For more than a year, I have been having breathing problems.  The first time it happened, I had smoked a few cigars (I am a former smoker, but this was the first time I had smoked anything in more than nineteen years).  I had profound trouble breathing and when I eventually went to the doctor, she diagnosed it as bronchitis.

About six months ago, I had another episode.  This happened a day after I once again smoked a cigarette (in a fit of self-pity).  I went to urgent care where they did chest x-rays and a breathing test, finding nothing wrong except a reduction in lung capacity.  I once again was told I had bronchitis and was given antibiotics.  My breathing cleared in a few days and I felt better.

However, since that last episode, I have had small episodes.  Once, I could not catch my breath for more than an hour.  Other times, I had chest discomfort and a feeling of not being able to take in enough air that lasted a few hours, but no more than a day.  I have also had this sense of discomfort, like one might feel after a bad coughing spell or smoking too much (though I have not smoked again since that last time).
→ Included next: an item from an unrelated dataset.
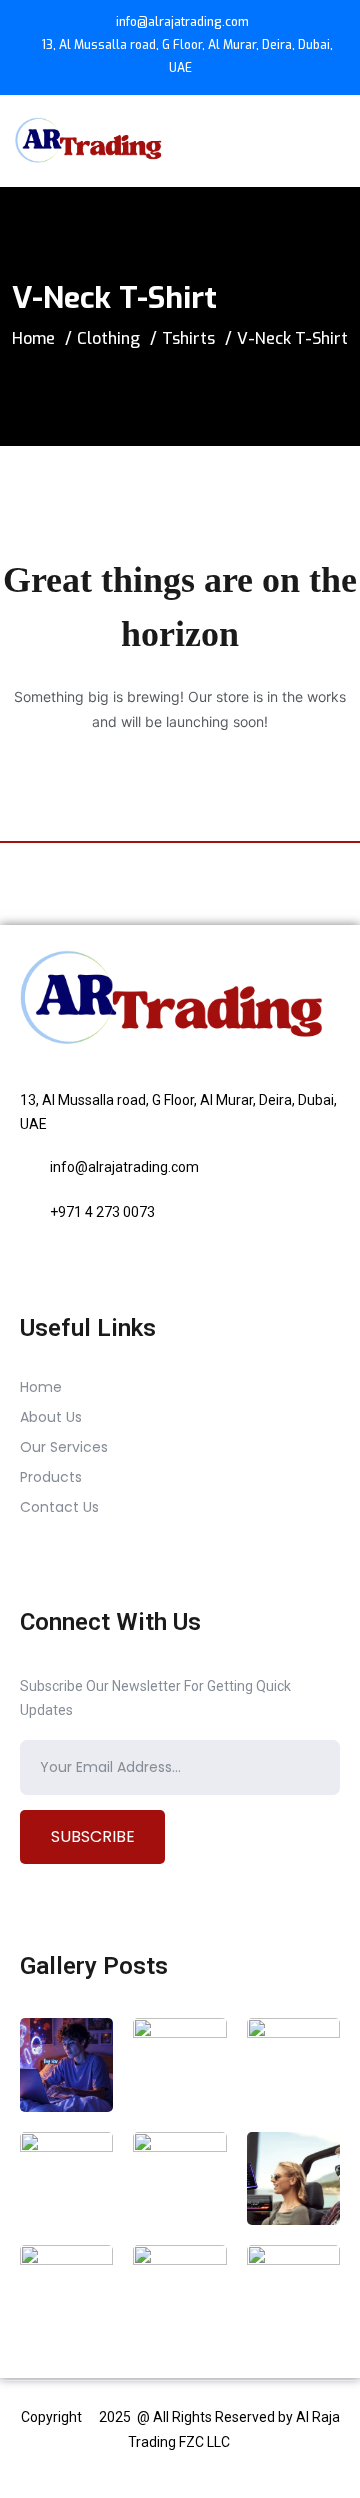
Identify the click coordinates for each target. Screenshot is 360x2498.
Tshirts (188, 338)
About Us (51, 1417)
Over vacation, we went to the Arizona Meteor Crater.  When we walked up the stairs to the platform that overlooks the upper rim of the crater, I was unable to catch my breath and had chest pains for several minutes.  When it quickly passed, I put it down to being out of shape (which, unfortunately, I am).  But in Oregon, the chest discomfort, the heaviness that comes with a bad bronchitis, came back after swimming for an hour with my daughter.  At various times after that, I had mild moments of an inability to catch my breath.

Back to this week (sorry about the long story). 

I have been working…mostly reading on the couch for my freelance job…A few days ago, I began noticing that even at rest I was struggling to catch my breath.  On Friday it escalated.  Not only was I having trouble taking deep breaths, I was also having chest pains.  It has since gotten better, but even as I write this, my chest feels congested and I have trouble breathing when I lie down, or walk around for more than a few minutes.

Fear is a huge part of being diabetic.  Fear of lows, fear of highs, fear of needles, fear of altering a whole lifetime of habits, fear of never having a piece of cake again.  And there is that one big fear, the elephant in the room that no one wants to talk about, fear of complications.

Is this a complication of my diabetes?  Am I experiencing the early stages of COPD, or kidney failure, or heart failure?  Am I developing asthma?  Could it be unrelated to my diabetes?  Could it be a simple infection or a consequence of my teenage cigarette addiction?

Or is it emotional?  Could I be becoming a hypochondriac?  Is my depression impacting my physical health?

How do you know?  And, really, do I want to know?